The V8 Q is a bit too far under that line for me. I'd like to get this car somewhere close to the 400hp range. Now, in all the vehicles I've worked on, I've never come across a V8 engine that couldn't produce that much power. My only concern is figuring out a way to do this without forced induction. I'm certainly planning on researching a turbo or blower in the future if I end up enjoying this car and if my budget allows, but I'd really like to find a way to hit my mark or come fairly close to it on the motor alone. 
My question to y'all (yes, I know...I'm from the south







) is what should I start with? What are the typical things done to these engines to squeeze some performance out of them? Also, what's available to me in major mods that would allow me to get even more power out of the engine? I'm certainly interested in upgrading the brakes (though one of the cars I'm looking at has already done the conversion to Porsche 968 discs) as well as beefing up the suspension for some road racing, but my main concern now is getting enough power to move a two ton car at a decent rate.
I don't want a quarter mile screamer or a stripped down race car, I just want to have enough oomph under the hood to excite me. Being that the last performance car I had was a 2001 Z28, it's gonna take a bit more than the V8 Q has to do that.
So, any comments, suggestions, recommendations, questions, concerns, and especially LINKS that y'all could offer me on this would be greatly appreciated.










_Modified by sifu_dinan at 2:36 AM 1-11-2004_


----------



## Haiku Master (May 29, 2003)

*Re: V8 Quattro performance mods (sifu_dinan)*

Well... lets examine the options.
First: are you trying to find a 5-speed car or automatic. The reason I ask is that the 5-speed was only imported in 1991 and came with the 3.6L v8 at 240hp...meaning you've got a LONG way to go before you hit 400hp.
The 92-94 V8Qs are 280 hp and 295 ft-lbs from a 4.2L 32v...right there you get 40hp but you sacrifice the option of the 5-speed transmission...unless you start swapping trannies and such.
Naturally aspirated, it is POSSIBLE to hit your HP goal, but not your torque goal. The Audi V8 DTM race cars are the best tuned NA motors I've seen. 3.6L, 420hp @ 8200rpm, 285 ft-lbs @6000 rpm for the 1990 Season. 
By the 1992 Season, hp had increased to 470 hp (still 3.6L) and occured at 9500 rpm. The torque remained unchanged but moved up the powerband to 7000 rpm. 
Remember the following equation: hp = torque * rpm/5252 
In order to increase hp, increase torque, OR raise the rpm torque occurs at. I order to increase torque, you need more air in the cylinders at a given rpm, OR to burn the air/fuel mix more efficiently (advanced timing or higher compression). The highest I would go on pump gas is 11.0:1 compression.
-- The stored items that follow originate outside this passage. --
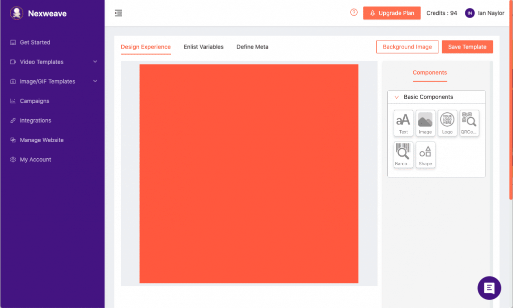Go to the Design Experience tab

[146, 47]
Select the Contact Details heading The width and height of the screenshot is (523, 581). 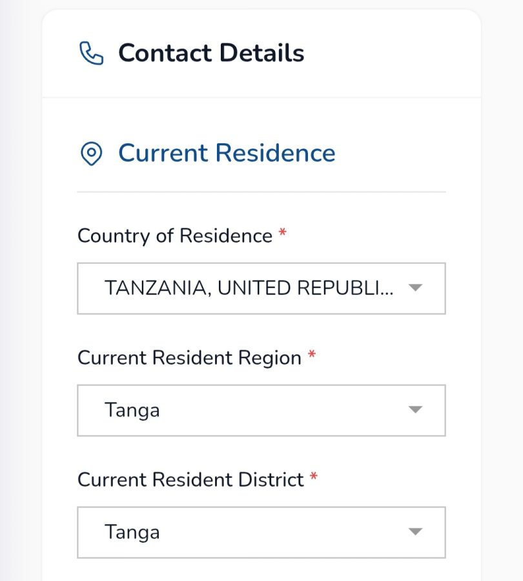[210, 53]
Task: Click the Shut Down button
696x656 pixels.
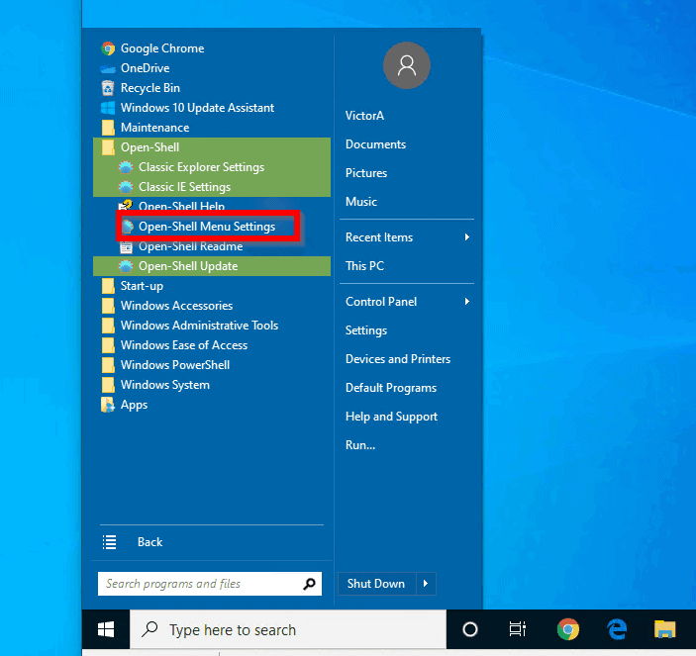Action: point(376,584)
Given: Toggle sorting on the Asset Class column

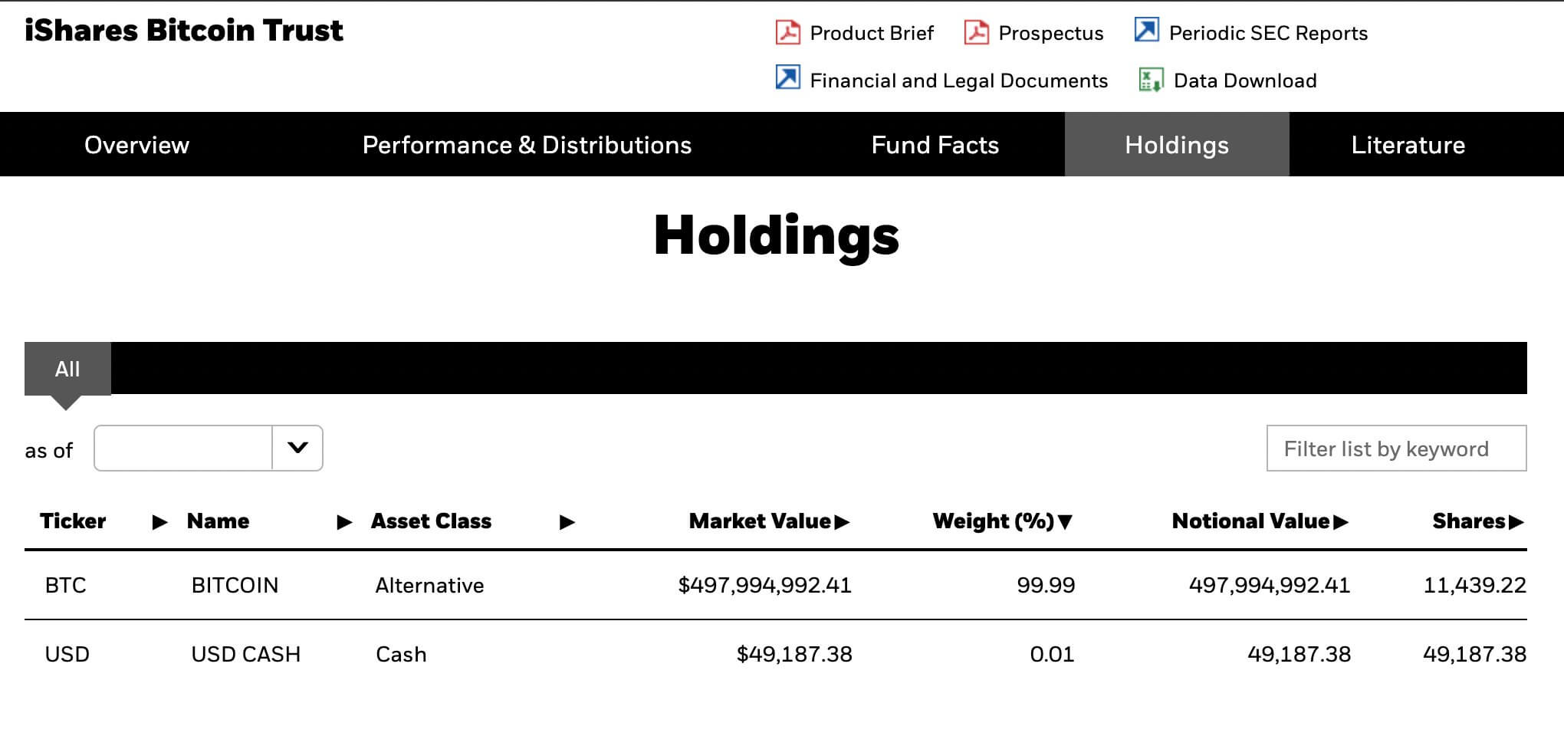Looking at the screenshot, I should [567, 522].
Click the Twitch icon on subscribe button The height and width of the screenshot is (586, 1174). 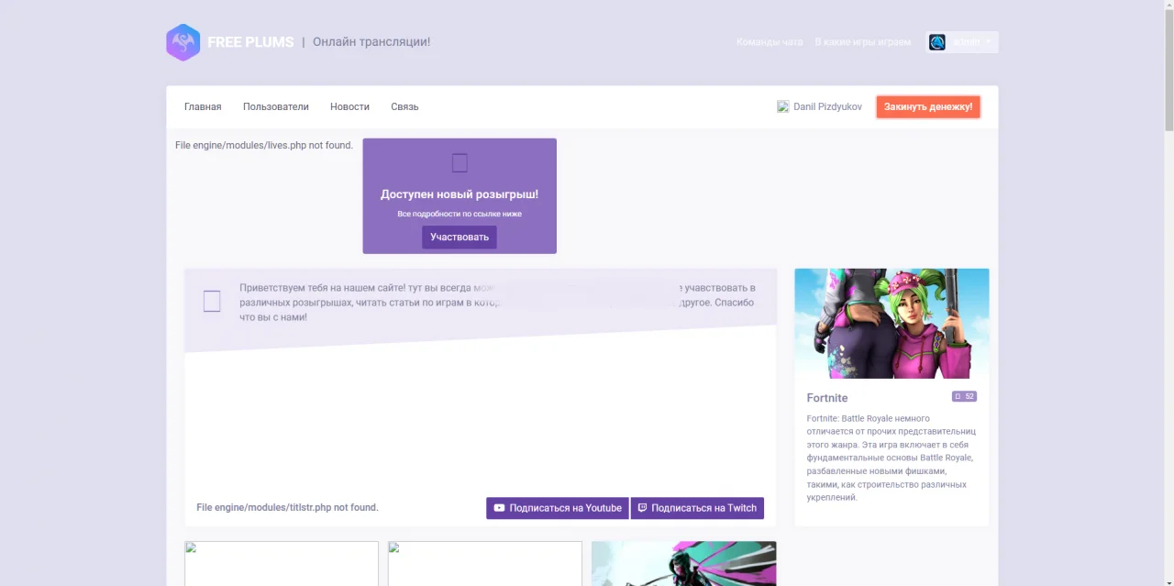click(642, 508)
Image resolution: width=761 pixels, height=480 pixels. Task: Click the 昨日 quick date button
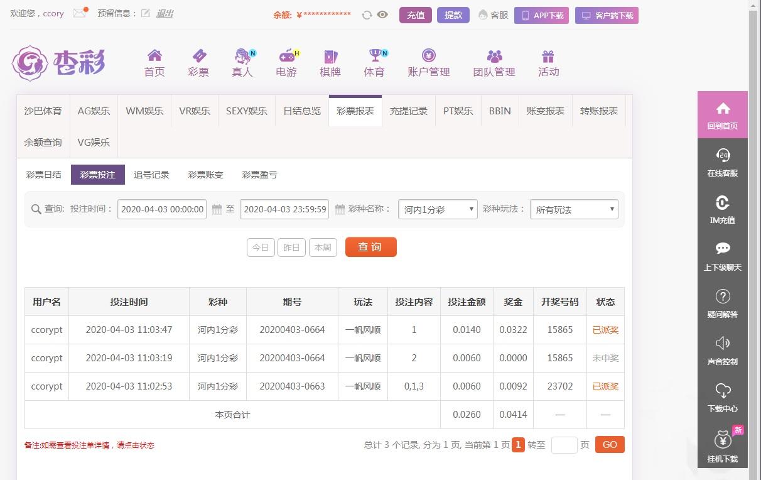click(291, 248)
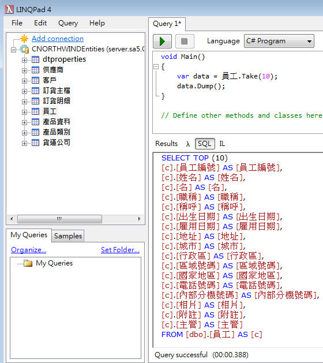Run the query with the green play button
Image resolution: width=323 pixels, height=363 pixels.
162,42
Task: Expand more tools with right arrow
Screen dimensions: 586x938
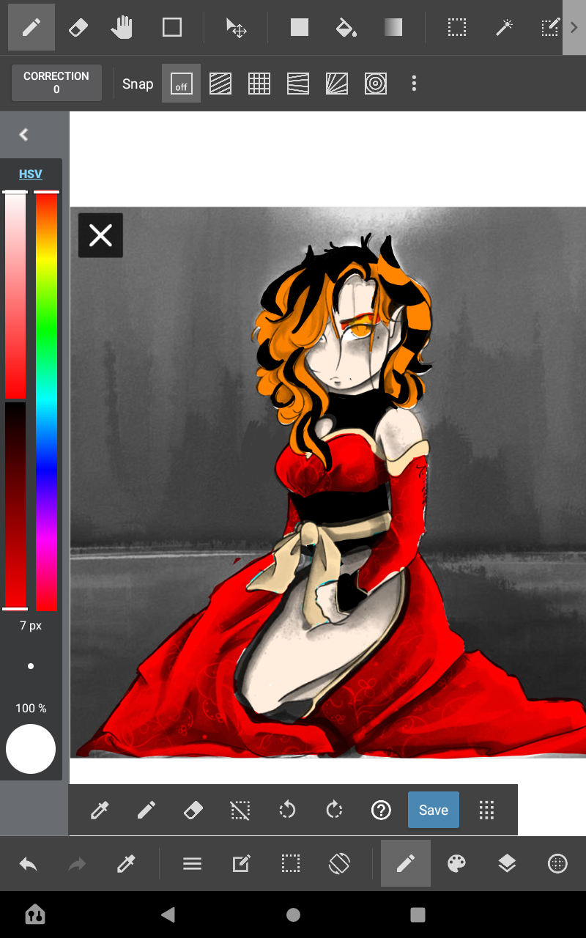Action: click(574, 28)
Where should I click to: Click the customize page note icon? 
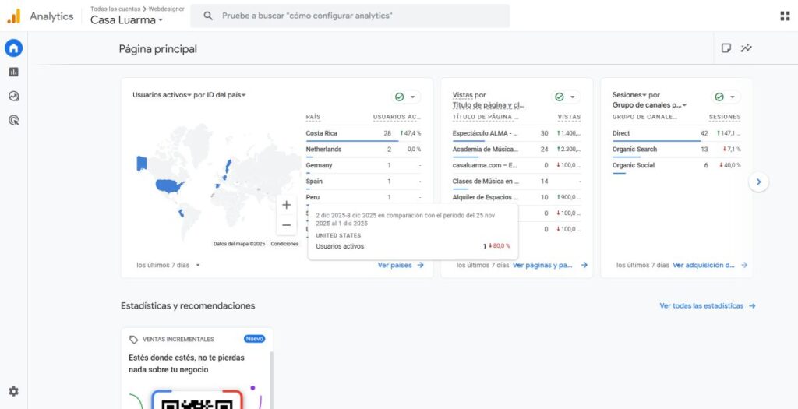coord(726,48)
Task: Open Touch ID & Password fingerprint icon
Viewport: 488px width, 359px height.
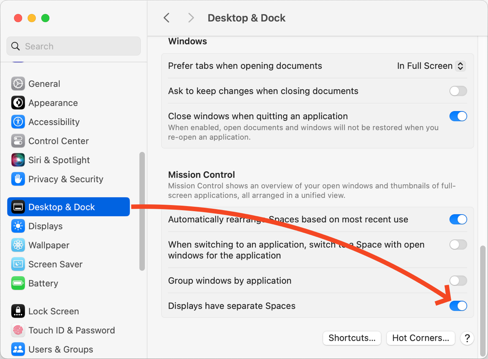Action: [x=18, y=331]
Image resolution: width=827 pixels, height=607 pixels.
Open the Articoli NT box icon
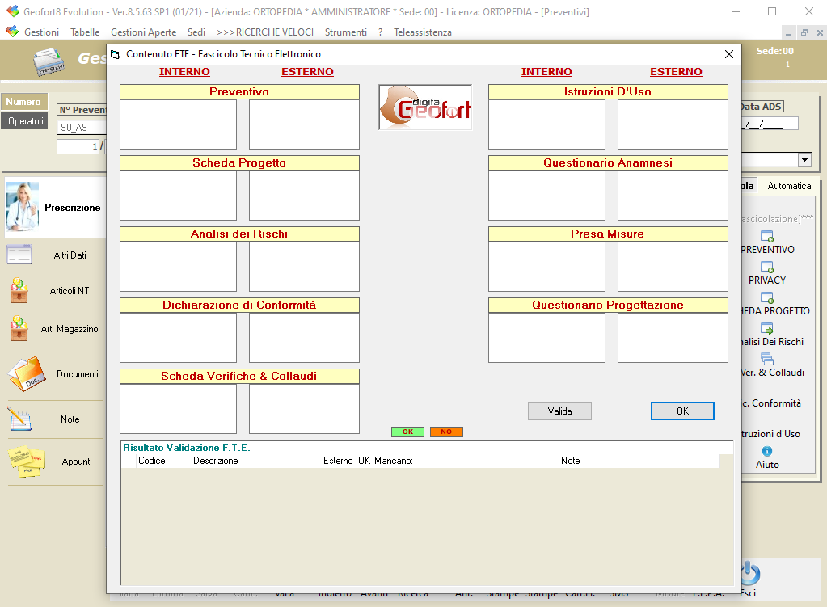19,290
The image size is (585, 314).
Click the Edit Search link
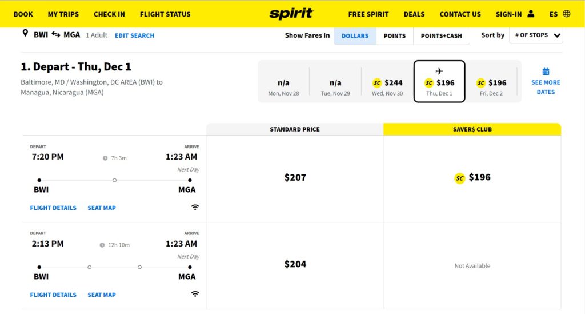134,35
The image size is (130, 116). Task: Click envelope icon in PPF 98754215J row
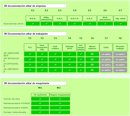click(92, 59)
You are already at 10.6:1. Milling the head can easily raise this ratio but above this, knocking/detonation becomes an issue on pump gas. Intended Acceleration makes a chip claiming a 10% increase in hp/torque.
Increasing air in the chamber is tough to do without forced induction. CatCams makes a few aggressive grinds but they are over $2000 for the set. MTM makes a camset as well...but its over $4k!! The stock headers flow well and are pulse-tuned. 
The intake manifold can be upgraded by converting to the later A8-style variable geometry intake, which has bigger runners and a better throttle body. The V8 air filter is part of the upper engine cover. A cone filter would be difficult to accomplish, and the MAF is integrated into the intake manifold (yes, its THAT messed up).
The point I'm getting at is that this motor is tough to make big power on without FI. Another option you might want to consider - swapping in an S8 motor. The most modern S8 is a 4.2L 40v with variable intake manifold and variable cam timing as well. 360 hp and 310 ft-lbs of torque. To accomplish this, the S8 motors get revised cams, valves, valvetrain, pistons, exhaust, injectors, and naturally improved ECU programming. In this case, it seems easier to use the most modern variant of the motor with modern engine management and a factory hot-rod package. I am certain you will spend more than the cost of the motor trying to achieve similar results on the original V8Q motor.
Other modern motors worth considering: A6 4.2L is 340hp, as is the new S4 40v. The European models got all sorts of variations between 300 and 360hp but the cost of importing one might be prohibitive. The 97-99 A8 had 300 hp (40v) and the newer 40vs have 310hp.
You might find the V8 to be particularly lacking in torque. I watched a friend dyno an 01 TransAm - and I've never seen such a flat torque curve! The lower-displacement DOHC V8s will make power in a very different matter.
There are several options for upgraded brakes and suspension, which really really really waken up the car. It is MUCH too heavy for the small discs and G60 calipers and the suspension is tuned for luxury. 
What a novel. Guess I don't have better things to do on a Saturday night


----------



## sifu_dinan (Sep 8, 2003)

Wow, thanks for all the info. Much appreciated. 
I'm hoping to find a five speed, in fact I found one in the Seattle area that I may go take a look at. It's a bit on the high side in terms of both money and miles, but according to the seller the engine only has 40k on it. If so, wouldn't it have to be a newer one in the first place or does Audi still feed the aftermarket with it's older engines?
Is there any particular reason why these engines have a hard time making a decent amount of torque or is it just the limitation of the design? 
I'm guessing I should just look right into the turbo or s/c for this engine from the start. I would like to know, however, what are the typical things that I should do first? Like on my Z28, all good LS1 owners know that after doing the "free mods" (MAF screen, air silencer, EGR tube, t/b bypass, etc) you throw on a nice air lid, 3 inch catback, bigger throttle body, eventually toss on the LS6 intake and some long tube headers.......er, sorry. Kinda got off on a rant there. Is my mullet showing?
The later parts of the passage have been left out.